## [REQUIRED ACTIONS]
[1] Decide whether each statement below agrees with the news brief. Answer yes or no for each, and quote the words from the brief that settle it.
(a) Commercial shipping through the Strait of Hormuz has been effectively shut off since late February.
(b) The first tariff refund payments are going to households.
(c) Trump is scheduled to meet Xi Jinping in Shanghai.
[2] Copy out the part of the news brief word for word, starting at "Trump-Xi Beijing Summit" and ending at "priced in progress.".
** Opening READING PASSAGE block **
Sunday, May 10, 2026

Last 24 Hours

Iran Peace Framework Advances: US and Tehran Closing In on 14-Point Memo. The United States and Iran are now negotiating a one-page memorandum of understanding that would formally end the war and kick off 30 days of detailed negotiations covering Hormuz transit rights, a nuclear enrichment moratorium, and phased sanctions relief. It is the furthest the two sides have gotten since the 2026 conflict began. Tehran is insisting that nuclear discussions come only in a second phase, after the war is formally ended, a sequencing demand that could still derail the framework. "We've had very good talks over the last 24 hours, and it's very possible that we'll make a deal," Trump told Al Jazeera on Saturday. Possible is doing a lot of heavy lifting in that sentence, but the trajectory is real.

US Forces Strike Two Iranian Ships Near Hormuz Even as Conditional Ceasefire Holds. While diplomats negotiate a peace framework, the military picture remains volatile. The Washington Post reported Thursday that US forces struck two Iranian-flagged ships near the Strait of Hormuz, with both sides claiming the other fired first. The strait has been effectively closed to commercial shipping since late February. Oil markets are pricing in continued supply disruption, and how this week's peace talks resolve will determine whether global energy flows begin normalizing or stay constricted through summer.

First IEEPA Tariff Refund Payments Land This Week. Court of International Trade Judge Richard Eaton confirmed that the first tranche of tariff refund ACH payments will hit business bank accounts during the week of May 11. CBP's CAPE system has approved roughly 3% of claims so far, with $166 billion in total refunds flowing to importers and customs brokers. The money goes to businesses, not households. A CNBC CFO Council survey found that none of the CFOs planning to apply for refunds intend to pass the money directly to consumers. We will come back to what this means for your book of business later in the brief.

Trump-Xi Beijing Summit Set for May 14-15. Trump will become the first US president to visit China in nearly a decade when he meets Xi Jinping in Beijing starting Wednesday. The summit agenda is stacked: a formal trade framework that may include a new "Board of Trade" structure, a potential Chinese order for 500 Boeing aircraft, sustained agricultural import commitments, and a conversation about Iran. Markets are treating it as a binary event. A productive summit could unlock a wave of risk-on sentiment. A breakdown would rattle equities that have priced in progress.
** Closing READING PASSAGE block **
** Opening DATASET CONTENT block **
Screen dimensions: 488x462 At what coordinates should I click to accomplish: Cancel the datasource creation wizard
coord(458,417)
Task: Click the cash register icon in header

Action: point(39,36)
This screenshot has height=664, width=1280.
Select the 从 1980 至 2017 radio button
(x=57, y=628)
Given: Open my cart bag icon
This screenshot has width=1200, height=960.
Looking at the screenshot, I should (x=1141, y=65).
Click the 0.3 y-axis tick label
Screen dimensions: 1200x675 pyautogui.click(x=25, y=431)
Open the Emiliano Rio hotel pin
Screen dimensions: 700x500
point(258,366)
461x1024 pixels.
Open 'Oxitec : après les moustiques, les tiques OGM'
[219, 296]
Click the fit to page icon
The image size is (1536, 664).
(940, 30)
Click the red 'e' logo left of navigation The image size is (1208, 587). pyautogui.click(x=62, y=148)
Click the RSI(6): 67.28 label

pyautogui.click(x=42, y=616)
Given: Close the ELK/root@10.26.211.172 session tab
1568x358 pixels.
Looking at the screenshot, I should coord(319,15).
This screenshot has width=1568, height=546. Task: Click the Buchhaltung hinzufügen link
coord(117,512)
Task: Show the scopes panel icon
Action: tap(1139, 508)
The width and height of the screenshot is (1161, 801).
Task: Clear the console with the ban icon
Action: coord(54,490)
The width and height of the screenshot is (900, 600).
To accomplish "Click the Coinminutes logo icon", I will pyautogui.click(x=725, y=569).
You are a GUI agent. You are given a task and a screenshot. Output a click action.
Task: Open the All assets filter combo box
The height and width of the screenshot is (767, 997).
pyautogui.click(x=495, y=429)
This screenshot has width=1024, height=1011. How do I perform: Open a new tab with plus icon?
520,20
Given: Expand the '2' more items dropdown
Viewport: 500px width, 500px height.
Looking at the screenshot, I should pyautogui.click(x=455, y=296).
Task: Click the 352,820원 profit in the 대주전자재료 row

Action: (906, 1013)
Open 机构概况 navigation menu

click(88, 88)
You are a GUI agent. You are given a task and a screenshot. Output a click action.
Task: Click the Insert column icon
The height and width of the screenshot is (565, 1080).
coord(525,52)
** Closing DATASET CONTENT block **
## [RESPONSES PER TASK]
[1]
(a) Yes: "The strait has been effectively closed to commercial shipping since late February."
(b) No: "The money goes to businesses, not households."
(c) No: "when he meets Xi Jinping in Beijing starting Wednesday"

[2]
Trump-Xi Beijing Summit Set for May 14-15. Trump will become the first US president to visit China in nearly a decade when he meets Xi Jinping in Beijing starting Wednesday. The summit agenda is stacked: a formal trade framework that may include a new "Board of Trade" structure, a potential Chinese order for 500 Boeing aircraft, sustained agricultural import commitments, and a conversation about Iran. Markets are treating it as a binary event. A productive summit could unlock a wave of risk-on sentiment. A breakdown would rattle equities that have priced in progress.